Vertebral Compression Fracture


The type of fracture in the spine that is typically caused by osteoporosis is generally referred to as a compression fracture. Vertebral compression fractures (VCFs) occur when the bony block or vertebral body in the spine collapses, which can lead to severe pain, deformity and loss of height. These fractures more commonly occur in the thoracic spine (the middle portion of the spine), especially in the lower part.


People that have severe osteoporosis, a VCF may be caused by simple daily activities, such as stepping out of the shower, sneezing forcefully or lifting a light object. People with moderate osteoporosis, it can usually take increased force, such as falling down or attempting to lift a heavy object to cause a this pain condition. VCFs are the most common fracture in patients with osteoporosis. The occurrence of this condition increases as people age, with an estimated 40% of women age 80 and older affected by it. Although far more common in women, VCFs are also a health concern for older men.

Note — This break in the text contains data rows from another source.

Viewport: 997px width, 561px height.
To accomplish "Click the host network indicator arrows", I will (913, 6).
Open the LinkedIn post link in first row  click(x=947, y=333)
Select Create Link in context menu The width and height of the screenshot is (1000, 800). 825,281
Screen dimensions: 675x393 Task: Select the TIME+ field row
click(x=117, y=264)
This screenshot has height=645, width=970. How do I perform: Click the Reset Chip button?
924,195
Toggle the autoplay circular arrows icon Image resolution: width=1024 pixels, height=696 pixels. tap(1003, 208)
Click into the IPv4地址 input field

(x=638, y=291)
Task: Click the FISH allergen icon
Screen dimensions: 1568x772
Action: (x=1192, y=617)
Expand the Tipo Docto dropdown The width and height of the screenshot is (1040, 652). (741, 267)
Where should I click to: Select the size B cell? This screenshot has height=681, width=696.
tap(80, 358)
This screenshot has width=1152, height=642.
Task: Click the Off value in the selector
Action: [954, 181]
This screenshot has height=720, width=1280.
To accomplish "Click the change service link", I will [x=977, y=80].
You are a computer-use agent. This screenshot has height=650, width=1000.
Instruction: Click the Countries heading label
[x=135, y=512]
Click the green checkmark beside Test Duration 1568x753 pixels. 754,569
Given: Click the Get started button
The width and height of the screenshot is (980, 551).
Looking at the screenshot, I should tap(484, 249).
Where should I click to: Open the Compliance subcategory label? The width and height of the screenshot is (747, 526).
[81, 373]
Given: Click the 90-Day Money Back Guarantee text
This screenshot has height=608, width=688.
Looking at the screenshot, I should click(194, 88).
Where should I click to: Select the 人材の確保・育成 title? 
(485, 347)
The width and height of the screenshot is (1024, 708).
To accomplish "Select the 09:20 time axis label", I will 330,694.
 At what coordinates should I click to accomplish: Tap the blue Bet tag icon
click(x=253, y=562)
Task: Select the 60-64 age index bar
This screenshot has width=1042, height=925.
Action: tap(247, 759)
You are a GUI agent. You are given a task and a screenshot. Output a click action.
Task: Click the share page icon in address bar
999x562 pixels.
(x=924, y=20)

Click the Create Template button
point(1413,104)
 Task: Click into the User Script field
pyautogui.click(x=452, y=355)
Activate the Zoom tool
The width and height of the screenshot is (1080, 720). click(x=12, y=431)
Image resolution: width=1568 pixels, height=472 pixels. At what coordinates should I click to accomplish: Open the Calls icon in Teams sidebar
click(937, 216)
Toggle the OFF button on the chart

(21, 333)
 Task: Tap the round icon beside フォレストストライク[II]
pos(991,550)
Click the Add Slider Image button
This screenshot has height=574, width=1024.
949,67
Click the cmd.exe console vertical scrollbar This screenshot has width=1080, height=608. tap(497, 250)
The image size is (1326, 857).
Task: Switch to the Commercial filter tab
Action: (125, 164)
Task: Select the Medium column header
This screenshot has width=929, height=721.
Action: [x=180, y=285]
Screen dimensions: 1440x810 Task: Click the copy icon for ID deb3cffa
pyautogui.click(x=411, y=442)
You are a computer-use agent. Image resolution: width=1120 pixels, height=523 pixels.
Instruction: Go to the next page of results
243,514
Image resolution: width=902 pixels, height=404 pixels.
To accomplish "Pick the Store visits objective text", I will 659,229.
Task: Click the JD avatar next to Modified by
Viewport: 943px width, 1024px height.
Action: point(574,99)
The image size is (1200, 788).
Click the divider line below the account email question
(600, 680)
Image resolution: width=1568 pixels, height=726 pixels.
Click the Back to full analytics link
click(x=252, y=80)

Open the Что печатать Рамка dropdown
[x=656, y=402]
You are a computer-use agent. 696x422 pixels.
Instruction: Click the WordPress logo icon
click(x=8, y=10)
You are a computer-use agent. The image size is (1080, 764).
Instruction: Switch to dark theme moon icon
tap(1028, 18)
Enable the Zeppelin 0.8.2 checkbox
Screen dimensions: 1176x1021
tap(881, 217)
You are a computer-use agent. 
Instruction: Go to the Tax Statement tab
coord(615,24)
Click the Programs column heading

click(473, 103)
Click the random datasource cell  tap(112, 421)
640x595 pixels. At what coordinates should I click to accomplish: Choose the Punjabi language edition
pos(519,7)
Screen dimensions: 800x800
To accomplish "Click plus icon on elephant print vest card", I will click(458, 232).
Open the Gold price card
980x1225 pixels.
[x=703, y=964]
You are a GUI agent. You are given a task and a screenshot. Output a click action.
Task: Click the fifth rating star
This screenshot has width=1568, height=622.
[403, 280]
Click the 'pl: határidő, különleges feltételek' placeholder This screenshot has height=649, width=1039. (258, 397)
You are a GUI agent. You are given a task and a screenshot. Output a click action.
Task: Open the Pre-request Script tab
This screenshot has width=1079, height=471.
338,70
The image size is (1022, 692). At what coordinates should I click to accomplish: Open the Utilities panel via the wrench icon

People who have had one osteoporotic VCF are at five times the risk of sustaining a second VCF. Occasionally, a VCF can be present with either minor symptoms or no symptoms, but the risk still exists for additional VCFs to occur.

People with healthy spines most commonly suffer a VCF through severe trauma, such as a car accident, sports injury or a hard fall.


The main symptoms may include any of the following, alone or in combination:

  • Sudden onset of back pain
  • An increase of pain while standing or walking
  • A decrease in pain while lying on the back
  • Limited spinal mobility
  • Eventual height loss
  • Eventual deformity and disability


Non Surgical

Pain secondary to acute vertebral fracture appears to be caused in part by vertebral instability (nonunion or slow-forming union) at the fracture site. VCF-related pain that is allowed to heal naturally can last as long as three months. However, the pain usually decreases significantly in a matter of days or weeks. Traditionally, people with severe pain from VCFs have been treated with reduction in activities other than those which involve caring for yourself, medications, bracing or invasive spinal surgery, often with limited effectiveness. Extended inactivity should be avoided.


Vertebroplasty was introduced in the U.S. in the early 1990s. The procedure is usually done on an outpatient basis, although some patients stay in the hospital overnight. Vertebroplasty takes from one to two hours to perform, depending on the number of vertebrae being treated.